The Department of the Interior and Local Government (DILG) on Saturday ordered the Philippine National Police to enforce the arrest warrants against former Ako Bicol Rep. Elizaldy Co and 15 other people accused of graft and malversation tied to a substandard P289.5-million flood control project in Oriental Mindoro.

The warrants were issued on Friday by three divisions of the Sandiganbayan where the Office of the Ombudsman filed two counts of graft and one count of malversation through falsification last Tuesday against Co, 10 DPWH officials and five company officers of Sunwest Inc., the project contractor.

Step toward justice

The Independent Commission for Infrastructure (ICI), the fact-finding body created by President Marcos to investigate irregularities in the flood control projects of the government, said the order to arrest Co and the others was a step toward attaining justice for the people.

ICI executive director Brian Keith Hosaka said on Saturday that the Sandiganbayan’s warrants were “very important in the trial of the accused in the flood control scandal.”

“This signals the start of the court process to achieve justice for the people,” he said in a statement. “This would also serve as the legal basis for the return to the country of those involved.”

Short exercise 1:
Answer these questions using the news excerpt above:
(a) How many counts of graft did the Office of the Ombudsman file?
(b) Who is the executive director of the Independent Commission for Infrastructure?
(c) Who created the Independent Commission for Infrastructure?
Short exercise 2:
Decide whether each statement agrees with the news excerpt above. Answer yes or no, and quote the words that decide it.
(a) A single division of the Sandiganbayan issued the warrants.
(b) Sunwest Inc. was the contractor for the project.
(c) The flood control project was located in Oriental Mindoro.
Short exercise 3: List every government department, agency, court, or commission named in the news excerpt above.

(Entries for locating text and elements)
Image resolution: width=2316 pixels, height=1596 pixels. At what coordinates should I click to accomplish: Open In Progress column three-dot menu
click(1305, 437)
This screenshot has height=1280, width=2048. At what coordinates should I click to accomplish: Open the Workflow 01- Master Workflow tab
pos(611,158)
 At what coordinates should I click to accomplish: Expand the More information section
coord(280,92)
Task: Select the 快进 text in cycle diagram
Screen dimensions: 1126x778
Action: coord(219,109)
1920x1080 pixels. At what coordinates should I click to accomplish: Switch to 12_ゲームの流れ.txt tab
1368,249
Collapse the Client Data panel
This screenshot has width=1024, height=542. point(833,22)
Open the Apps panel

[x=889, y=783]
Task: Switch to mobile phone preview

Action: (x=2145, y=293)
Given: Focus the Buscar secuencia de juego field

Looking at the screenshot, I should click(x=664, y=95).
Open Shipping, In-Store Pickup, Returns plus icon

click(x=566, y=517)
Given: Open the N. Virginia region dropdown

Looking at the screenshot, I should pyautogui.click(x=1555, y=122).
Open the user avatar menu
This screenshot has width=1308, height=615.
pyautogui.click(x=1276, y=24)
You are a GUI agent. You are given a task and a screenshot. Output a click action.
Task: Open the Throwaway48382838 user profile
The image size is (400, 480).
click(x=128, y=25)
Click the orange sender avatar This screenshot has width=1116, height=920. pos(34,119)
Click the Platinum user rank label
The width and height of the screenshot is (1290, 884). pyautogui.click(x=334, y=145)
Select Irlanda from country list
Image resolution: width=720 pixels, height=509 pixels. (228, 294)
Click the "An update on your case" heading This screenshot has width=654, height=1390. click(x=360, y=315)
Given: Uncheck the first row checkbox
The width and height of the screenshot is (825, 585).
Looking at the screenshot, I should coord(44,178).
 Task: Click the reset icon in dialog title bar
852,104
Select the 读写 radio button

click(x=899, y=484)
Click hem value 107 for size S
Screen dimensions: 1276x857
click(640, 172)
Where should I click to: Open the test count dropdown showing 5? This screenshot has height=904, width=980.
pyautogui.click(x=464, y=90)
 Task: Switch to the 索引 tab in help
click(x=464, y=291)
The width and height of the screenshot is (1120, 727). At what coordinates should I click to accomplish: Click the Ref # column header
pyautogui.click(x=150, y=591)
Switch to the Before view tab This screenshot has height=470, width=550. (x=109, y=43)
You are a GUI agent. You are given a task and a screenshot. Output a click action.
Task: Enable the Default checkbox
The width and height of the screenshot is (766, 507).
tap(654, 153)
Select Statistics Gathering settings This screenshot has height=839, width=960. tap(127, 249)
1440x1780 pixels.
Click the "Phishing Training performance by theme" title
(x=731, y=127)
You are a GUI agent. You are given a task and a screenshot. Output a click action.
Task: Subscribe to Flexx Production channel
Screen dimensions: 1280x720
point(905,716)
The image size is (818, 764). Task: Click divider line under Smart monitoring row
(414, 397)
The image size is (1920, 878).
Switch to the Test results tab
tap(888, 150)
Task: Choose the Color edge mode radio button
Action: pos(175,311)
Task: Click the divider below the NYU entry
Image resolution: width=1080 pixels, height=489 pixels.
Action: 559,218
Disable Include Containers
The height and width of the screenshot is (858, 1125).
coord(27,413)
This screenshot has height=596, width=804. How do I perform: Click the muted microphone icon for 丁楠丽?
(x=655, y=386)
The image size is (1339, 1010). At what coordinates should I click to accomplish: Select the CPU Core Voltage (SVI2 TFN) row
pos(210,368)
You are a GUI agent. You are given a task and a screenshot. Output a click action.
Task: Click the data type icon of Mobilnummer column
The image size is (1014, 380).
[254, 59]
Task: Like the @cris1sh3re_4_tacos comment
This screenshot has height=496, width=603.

Output 1:
(a) Two counts of graft.
(b) Brian Keith Hosaka.
(c) President Marcos.

Output 2:
(a) No: "issued on Friday by three divisions of the Sandiganbayan"
(b) Yes: "five company officers of Sunwest Inc., the project contractor"
(c) Yes: "a substandard P289.5-million flood control project in Oriental Mindoro"

Output 3:
- Department of the Interior and Local Government (DILG)
- Philippine National Police
- Sandiganbayan
- Office of the Ombudsman
- DPWH
- Independent Commission for Infrastructure (ICI)